What to produce: Report every line below that carries the word "with".
(Beginning of Material for this task)
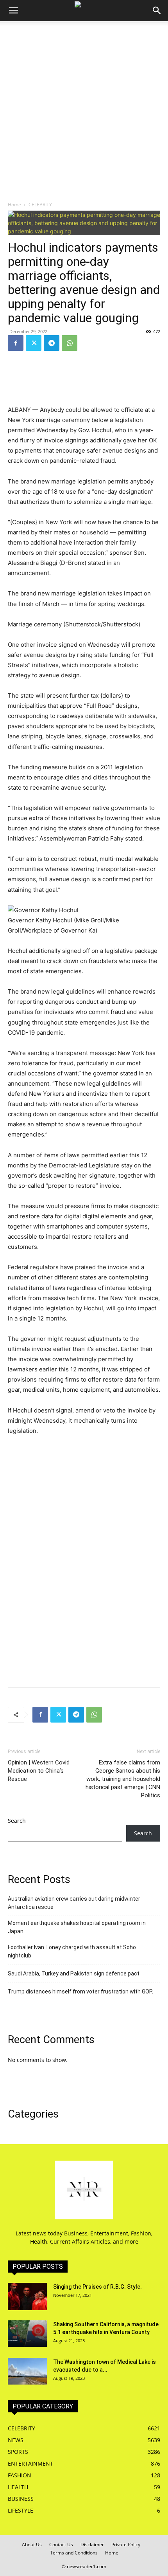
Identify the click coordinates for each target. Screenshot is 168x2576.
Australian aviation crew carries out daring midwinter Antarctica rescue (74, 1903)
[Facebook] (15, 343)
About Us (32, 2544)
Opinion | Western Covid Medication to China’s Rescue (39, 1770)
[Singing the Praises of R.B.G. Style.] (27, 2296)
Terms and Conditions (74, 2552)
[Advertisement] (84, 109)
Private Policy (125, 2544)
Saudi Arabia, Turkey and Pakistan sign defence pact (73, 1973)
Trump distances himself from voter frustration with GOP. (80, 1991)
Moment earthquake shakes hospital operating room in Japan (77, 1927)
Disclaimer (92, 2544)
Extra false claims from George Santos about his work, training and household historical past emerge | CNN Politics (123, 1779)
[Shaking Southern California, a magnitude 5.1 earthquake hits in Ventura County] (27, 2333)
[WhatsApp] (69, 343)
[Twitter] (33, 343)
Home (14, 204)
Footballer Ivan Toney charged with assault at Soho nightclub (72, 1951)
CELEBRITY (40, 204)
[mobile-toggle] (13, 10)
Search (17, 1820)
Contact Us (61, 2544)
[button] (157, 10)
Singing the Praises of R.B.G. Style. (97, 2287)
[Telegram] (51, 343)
(End of Material for this task)
(Beginning of Material for this task)
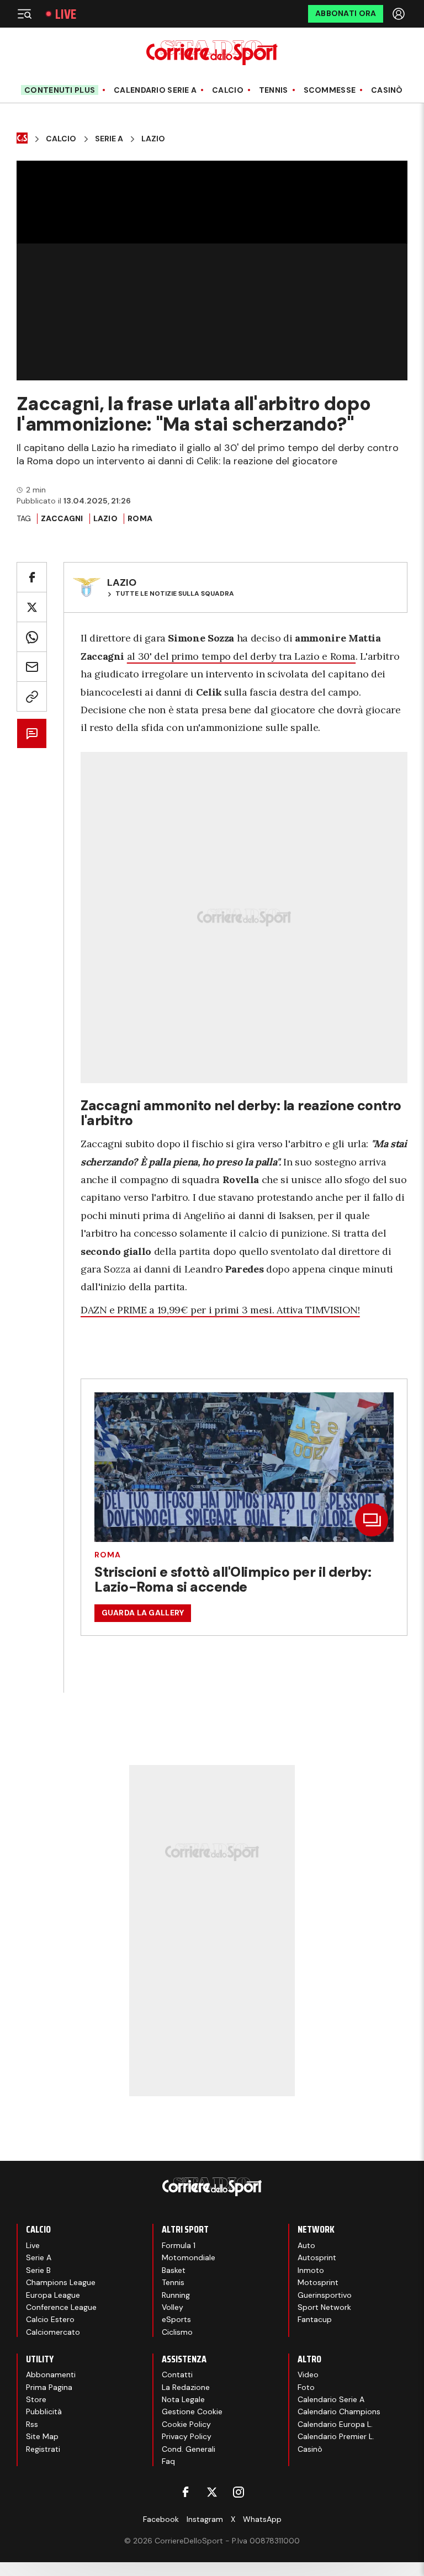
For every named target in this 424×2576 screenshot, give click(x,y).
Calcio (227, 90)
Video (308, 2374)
(End of Material for this task)
Response area:
Trump distances himself from voter frustration with GOP. (80, 1991)
Footballer Ivan Toney charged with assault at Soho nightclub (72, 1951)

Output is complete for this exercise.